-------- Data excerpts

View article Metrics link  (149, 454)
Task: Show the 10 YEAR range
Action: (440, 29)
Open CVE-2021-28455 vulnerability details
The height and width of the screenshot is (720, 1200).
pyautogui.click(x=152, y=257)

----------------

* [What is asked]:
Could you swap "range" for "span" in the lines above and write them out again, with nothing else altered?

* [Exercise solution]:
View article Metrics link  (149, 454)
Task: Show the 10 YEAR span
Action: (440, 29)
Open CVE-2021-28455 vulnerability details
The height and width of the screenshot is (720, 1200).
pyautogui.click(x=152, y=257)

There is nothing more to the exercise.